Front matter; Dedication; Contents; List of figures; Acknowledgements; List of abbreviations; Introduction: Nursing work and nurses' space in the Second World War: a gendered construction; Salvaging soldiers, comforting men; Challenging nursing spaces; Nursing presence; Negotiating the boundaries of nursing practice; Reasserting work, space and gender boundaries at the end of the Second World War; Conclusion; Bibliography; Index.

Negotiating nursing explores how the Queen Alexandra's Imperial Military Nursing Service (Q.A.s) salvaged men within the sensitive gender negotiations of what should and could constitute nursing work and where that work could occur. The book argues that the Q.A.s, an entirely female force during the Second World War, were essential to recovering men physically, emotionally and spiritually from the battlefield and for the war, despite concerns about their presence on the frontline.
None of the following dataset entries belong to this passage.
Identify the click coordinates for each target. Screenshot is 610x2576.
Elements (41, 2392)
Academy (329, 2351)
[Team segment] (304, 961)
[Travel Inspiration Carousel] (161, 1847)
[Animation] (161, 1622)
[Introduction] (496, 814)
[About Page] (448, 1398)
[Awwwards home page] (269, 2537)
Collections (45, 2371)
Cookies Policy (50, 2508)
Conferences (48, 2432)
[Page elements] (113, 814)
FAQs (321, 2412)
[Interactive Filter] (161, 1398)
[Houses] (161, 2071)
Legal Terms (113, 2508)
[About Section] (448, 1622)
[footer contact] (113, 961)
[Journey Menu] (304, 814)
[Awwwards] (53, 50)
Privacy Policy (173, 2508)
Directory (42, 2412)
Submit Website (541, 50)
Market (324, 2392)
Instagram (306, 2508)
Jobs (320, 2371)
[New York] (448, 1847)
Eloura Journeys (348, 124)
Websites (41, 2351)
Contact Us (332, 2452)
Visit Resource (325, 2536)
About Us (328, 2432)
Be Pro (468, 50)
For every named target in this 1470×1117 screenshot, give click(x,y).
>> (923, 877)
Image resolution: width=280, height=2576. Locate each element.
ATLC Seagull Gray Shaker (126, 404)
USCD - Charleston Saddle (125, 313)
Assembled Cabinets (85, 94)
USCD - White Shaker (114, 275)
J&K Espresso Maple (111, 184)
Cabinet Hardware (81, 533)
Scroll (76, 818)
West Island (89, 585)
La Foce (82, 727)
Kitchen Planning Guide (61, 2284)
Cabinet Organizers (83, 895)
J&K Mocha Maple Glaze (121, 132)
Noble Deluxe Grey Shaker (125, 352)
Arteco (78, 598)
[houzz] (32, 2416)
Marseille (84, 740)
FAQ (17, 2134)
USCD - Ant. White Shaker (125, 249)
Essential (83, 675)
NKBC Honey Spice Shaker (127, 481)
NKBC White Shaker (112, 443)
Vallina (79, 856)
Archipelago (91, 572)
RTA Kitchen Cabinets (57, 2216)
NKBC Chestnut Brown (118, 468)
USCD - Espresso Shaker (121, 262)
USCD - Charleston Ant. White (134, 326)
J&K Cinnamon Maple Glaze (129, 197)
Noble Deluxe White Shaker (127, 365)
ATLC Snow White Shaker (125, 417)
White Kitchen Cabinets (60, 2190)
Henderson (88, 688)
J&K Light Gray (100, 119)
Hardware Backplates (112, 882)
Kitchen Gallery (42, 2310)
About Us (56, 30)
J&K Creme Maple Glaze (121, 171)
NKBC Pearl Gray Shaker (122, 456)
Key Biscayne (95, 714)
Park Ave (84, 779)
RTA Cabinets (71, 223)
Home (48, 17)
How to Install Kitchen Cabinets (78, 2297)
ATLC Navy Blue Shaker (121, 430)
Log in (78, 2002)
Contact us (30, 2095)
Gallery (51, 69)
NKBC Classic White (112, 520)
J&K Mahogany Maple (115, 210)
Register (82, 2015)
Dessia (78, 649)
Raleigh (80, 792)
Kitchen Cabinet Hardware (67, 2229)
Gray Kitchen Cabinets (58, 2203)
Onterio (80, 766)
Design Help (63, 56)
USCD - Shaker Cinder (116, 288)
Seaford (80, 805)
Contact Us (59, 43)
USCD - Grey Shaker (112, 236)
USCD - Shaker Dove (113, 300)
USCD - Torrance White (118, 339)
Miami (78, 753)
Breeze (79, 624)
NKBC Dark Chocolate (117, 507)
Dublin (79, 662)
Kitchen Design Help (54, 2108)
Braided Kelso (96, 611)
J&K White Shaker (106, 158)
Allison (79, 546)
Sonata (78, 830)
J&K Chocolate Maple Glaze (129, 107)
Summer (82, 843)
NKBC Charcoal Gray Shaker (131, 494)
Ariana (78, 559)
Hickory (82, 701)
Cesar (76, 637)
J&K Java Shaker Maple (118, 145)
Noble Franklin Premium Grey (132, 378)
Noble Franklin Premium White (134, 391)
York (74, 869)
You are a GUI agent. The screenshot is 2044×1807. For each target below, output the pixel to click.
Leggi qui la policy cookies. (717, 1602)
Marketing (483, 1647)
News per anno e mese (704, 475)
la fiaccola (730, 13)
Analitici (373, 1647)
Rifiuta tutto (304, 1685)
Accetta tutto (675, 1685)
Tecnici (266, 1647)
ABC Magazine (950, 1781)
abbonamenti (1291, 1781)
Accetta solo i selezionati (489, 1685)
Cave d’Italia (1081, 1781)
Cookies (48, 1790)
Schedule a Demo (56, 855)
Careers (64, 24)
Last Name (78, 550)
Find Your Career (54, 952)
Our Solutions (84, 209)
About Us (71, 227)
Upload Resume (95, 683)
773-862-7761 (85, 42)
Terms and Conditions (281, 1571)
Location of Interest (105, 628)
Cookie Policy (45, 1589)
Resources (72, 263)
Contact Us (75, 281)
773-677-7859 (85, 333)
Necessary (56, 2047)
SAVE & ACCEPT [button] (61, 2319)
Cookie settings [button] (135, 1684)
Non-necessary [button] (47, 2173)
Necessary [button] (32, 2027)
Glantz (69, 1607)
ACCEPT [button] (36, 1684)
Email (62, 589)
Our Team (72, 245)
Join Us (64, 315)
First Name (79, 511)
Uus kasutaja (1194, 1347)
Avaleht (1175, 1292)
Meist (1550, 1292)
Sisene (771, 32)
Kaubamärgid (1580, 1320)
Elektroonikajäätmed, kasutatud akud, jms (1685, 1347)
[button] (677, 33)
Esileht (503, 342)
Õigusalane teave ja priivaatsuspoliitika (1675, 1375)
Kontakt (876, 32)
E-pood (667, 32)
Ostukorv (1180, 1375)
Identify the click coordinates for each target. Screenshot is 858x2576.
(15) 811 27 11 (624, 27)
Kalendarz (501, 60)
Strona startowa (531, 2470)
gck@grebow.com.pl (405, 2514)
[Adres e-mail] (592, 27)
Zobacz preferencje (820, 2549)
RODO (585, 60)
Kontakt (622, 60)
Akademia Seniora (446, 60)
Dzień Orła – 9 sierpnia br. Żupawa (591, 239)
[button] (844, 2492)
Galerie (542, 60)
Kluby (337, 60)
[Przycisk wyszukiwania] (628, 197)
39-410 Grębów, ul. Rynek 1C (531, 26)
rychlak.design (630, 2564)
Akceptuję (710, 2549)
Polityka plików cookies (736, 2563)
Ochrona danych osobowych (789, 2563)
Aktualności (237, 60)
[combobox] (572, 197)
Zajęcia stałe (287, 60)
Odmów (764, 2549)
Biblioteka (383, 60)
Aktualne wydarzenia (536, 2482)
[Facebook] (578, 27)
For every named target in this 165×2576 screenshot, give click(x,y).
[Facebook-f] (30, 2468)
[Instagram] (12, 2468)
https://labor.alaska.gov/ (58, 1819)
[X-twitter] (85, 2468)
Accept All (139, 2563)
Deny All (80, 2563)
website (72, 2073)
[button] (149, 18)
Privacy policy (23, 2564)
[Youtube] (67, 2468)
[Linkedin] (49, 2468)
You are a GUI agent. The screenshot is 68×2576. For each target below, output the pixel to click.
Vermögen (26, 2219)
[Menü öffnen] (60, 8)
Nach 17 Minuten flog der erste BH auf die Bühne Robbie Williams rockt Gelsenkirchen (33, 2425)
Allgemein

The book maps the developments in nurses' work as the Q.A.s created a legitimate space for themselves in war zones and established nurses' position as the expert at the bedside. Using a range of personal testimony the book demonstrates how the exigencies of war demanded nurses alter the methods of nursing practice and the professional boundaries in which they had traditionally worked, in order to care for their soldier-patients in the challenging environments of a war zone. Although they may have transformed practice, their position in war was highly gendered and it was gender in the post-war era that prevented their considerable skills from being transferred to the new welfare state, as the women of Britain were returned to the home and hearth. The aftermath of war may therefore have augured professional disappointment for some nursing sisters, yet their contribution to nursing knowledge and practice was, and remains, significant.